*** Opening of Data ***

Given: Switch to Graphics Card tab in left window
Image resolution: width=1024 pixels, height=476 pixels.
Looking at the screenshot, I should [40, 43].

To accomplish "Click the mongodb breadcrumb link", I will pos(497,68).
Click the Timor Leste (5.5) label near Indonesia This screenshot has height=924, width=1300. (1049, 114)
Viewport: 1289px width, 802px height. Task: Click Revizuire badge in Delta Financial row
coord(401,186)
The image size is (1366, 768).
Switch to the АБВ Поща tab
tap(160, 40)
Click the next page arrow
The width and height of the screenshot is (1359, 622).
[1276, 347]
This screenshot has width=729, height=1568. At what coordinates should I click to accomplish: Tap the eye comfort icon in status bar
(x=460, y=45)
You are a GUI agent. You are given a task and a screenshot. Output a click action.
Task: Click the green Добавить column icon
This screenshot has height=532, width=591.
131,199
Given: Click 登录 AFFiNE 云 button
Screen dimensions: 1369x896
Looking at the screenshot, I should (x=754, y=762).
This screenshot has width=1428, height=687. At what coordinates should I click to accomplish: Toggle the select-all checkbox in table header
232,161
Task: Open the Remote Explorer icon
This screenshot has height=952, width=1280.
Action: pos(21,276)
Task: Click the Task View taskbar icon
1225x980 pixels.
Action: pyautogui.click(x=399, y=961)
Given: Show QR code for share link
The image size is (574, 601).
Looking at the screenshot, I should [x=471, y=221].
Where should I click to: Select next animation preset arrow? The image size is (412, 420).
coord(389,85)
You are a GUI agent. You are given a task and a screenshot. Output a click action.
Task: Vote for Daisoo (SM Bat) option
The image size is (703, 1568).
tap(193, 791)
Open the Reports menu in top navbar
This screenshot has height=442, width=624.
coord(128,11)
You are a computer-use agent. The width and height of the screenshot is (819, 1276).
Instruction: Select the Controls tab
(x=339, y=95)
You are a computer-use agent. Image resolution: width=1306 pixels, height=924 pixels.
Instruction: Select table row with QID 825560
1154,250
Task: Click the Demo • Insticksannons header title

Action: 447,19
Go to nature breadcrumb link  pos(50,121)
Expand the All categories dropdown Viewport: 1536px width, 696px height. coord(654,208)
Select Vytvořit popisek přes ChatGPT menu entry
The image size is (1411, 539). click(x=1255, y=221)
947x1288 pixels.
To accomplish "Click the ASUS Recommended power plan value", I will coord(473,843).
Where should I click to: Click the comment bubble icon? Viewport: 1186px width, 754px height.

*** Close of Data ***

__Exercise__: Every entry above should come back exactly as written.

__Exercise output__:
Given: Switch to Graphics Card tab in left window
Image resolution: width=1024 pixels, height=476 pixels.
Looking at the screenshot, I should [40, 43].

To accomplish "Click the mongodb breadcrumb link", I will pos(497,68).
Click the Timor Leste (5.5) label near Indonesia This screenshot has height=924, width=1300. (1049, 114)
Viewport: 1289px width, 802px height. Task: Click Revizuire badge in Delta Financial row
coord(401,186)
The image size is (1366, 768).
Switch to the АБВ Поща tab
tap(160, 40)
Click the next page arrow
The width and height of the screenshot is (1359, 622).
[1276, 347]
This screenshot has width=729, height=1568. At what coordinates should I click to accomplish: Tap the eye comfort icon in status bar
(x=460, y=45)
You are a GUI agent. You are given a task and a screenshot. Output a click action.
Task: Click the green Добавить column icon
This screenshot has height=532, width=591.
131,199
Given: Click 登录 AFFiNE 云 button
Screen dimensions: 1369x896
Looking at the screenshot, I should (x=754, y=762).
This screenshot has width=1428, height=687. At what coordinates should I click to accomplish: Toggle the select-all checkbox in table header
232,161
Task: Open the Remote Explorer icon
This screenshot has height=952, width=1280.
Action: pos(21,276)
Task: Click the Task View taskbar icon
1225x980 pixels.
Action: pyautogui.click(x=399, y=961)
Given: Show QR code for share link
The image size is (574, 601).
Looking at the screenshot, I should [x=471, y=221].
Where should I click to: Select next animation preset arrow? The image size is (412, 420).
coord(389,85)
You are a GUI agent. You are given a task and a screenshot. Output a click action.
Task: Vote for Daisoo (SM Bat) option
The image size is (703, 1568).
tap(193, 791)
Open the Reports menu in top navbar
This screenshot has height=442, width=624.
coord(128,11)
You are a computer-use agent. The width and height of the screenshot is (819, 1276).
Instruction: Select the Controls tab
(x=339, y=95)
You are a computer-use agent. Image resolution: width=1306 pixels, height=924 pixels.
Instruction: Select table row with QID 825560
1154,250
Task: Click the Demo • Insticksannons header title

Action: 447,19
Go to nature breadcrumb link  pos(50,121)
Expand the All categories dropdown Viewport: 1536px width, 696px height. coord(654,208)
Select Vytvořit popisek přes ChatGPT menu entry
The image size is (1411, 539). click(x=1255, y=221)
947x1288 pixels.
To accomplish "Click the ASUS Recommended power plan value", I will coord(473,843).
Where should I click to: Click the comment bubble icon? Viewport: 1186px width, 754px height.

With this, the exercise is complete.